# Trail riding with a halter on?



## mls

I'm not sure what hard trail riding is?

If we are going to be out for hours, stopping for lunch, etc, I use a halter bridle combo. A habit I picked up all of my years distance riding. Less is better on the horses head.


----------



## Painted Horse

I do it all the time, Rarely if ever take the halter off.
It's purely a persons personal preference


----------



## Jacksmama

Personally, I agree with you, ESPECIALLY when riding green horses. It is definitely important to have a halter that isn't going to rub or cause discomfort or interfere with the headstall and/or bit of course. I often will have a halter on under my headstall on long trail rides, it makes it a lot easier and safer when you dismount and take a breather. At least IMO


----------



## FlyGap

I agree less is better. I'm not talking about a thick nylon or leather halter with snaps but a slim rope halter is not heavy.

I said hard trail riding meaning not your average easy hack through the local woods. These trails were NOT for beginners and had lots of spooky/baulky areas. I'm talking climbing steep rocky hills, encountering thousands of ******y things like flags, dogs, wildlife, lots of different surfaces, cars, atv's, dumped trash piles (sad), lots of other horses in different pastures. One ridge we climbed had a 150 ft. sheer drop off and we had to ride within 10 ft of it for over a quarter of a mile. The wind was gusting 35 mph. and it was a great day to train.
I would have just felt a little better with a halter on these green horses, especially since it was the first time I was on some of them. Just going on an easy trail ride or around the house on any horse, no halter.

● Saved entries
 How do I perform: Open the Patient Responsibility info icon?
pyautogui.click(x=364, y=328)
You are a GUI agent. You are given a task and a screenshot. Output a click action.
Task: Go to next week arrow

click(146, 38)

● Exercise requirements
Resume the forum thread about trail riding with a halter on, starting right after its final sentence.

● In response
----------



## Celeste

I leave halters on my horses when we trail ride. We may need to lead them or we may need to tie them while we take a break. If the halter rubs the horse, it didn't fit in the first place. 

They look prettier without them, but I look prettier in a dress and high heels.............


----------



## FlyGap

Wow Painted!!! That shot is AMAZING.


----------



## Corporal

I have been trail riding ever since I started renting horses to ride 1 hour/week (on my allowance) when I was 11yo. The reins and your bit (or mechanical hackamore) are the worst things to use to tie up your horse. If tied that way and your horse spooks you WILL have damage to his mouth, even if it's only sore for awhile, and it can be worse than that. Thanks, John Wayne movies and other Westerns that show a split rein wrapped around a tie pole. I'm not trying to scare you, just give you the facts.
Vis a vis your friend, well...you can tell a horseman, but you can't tell 'em much.
Only people who trail ride off and on and close to their barn don't realize HOW OFTEN you may need to dismount and tie up your horses.
This is what a halter and lead were made for. We ride that way pretty much all of the time. I only school _with just a bridle_ in my back yard acreage. I don't know about where you buy your tack, but bridle and rein leather (or synthetic equivalents) are a lot more expensive to replace than a halter and lead. If you tie up and horse breaks one rein, how do you get back (to the stable) or (to your camp)? Just FYI.


----------



## Kawonu

I personally don't like the looks of riding halter under bridle, but if everything fits I don't see any real problems with it. Even I, with a very strong preference of no halter, have ridden horses with a halter just in case. You never know when you'll need it on a horse that's been know to buck or fight. Otherwise, I ride halterless. There's just something about that face without anything but a little leather and a bit that creates a fuzzy feeling in me - old western style; trail air here I come kind of thing. Weird to say, but I'm sure everyone can relate somewhere in the horse world.

Edit; Long rides, I'd very much suggest at least packing a halter. Why tie a horse with your reins? You'd have to kinda be an utter moron, no offense to anyone who does this (Cause I agree with Corporal).


----------



## MHFoundation Quarters

Granted I don't do any hard trail riding but I've always put a halter on underneath when trail riding. If it fits well and doesn't interfere I see no problem with it.


----------



## QOS

I used to ride Red all the time with his halter on under his bridle. It isn't as pretty as without but it is practical.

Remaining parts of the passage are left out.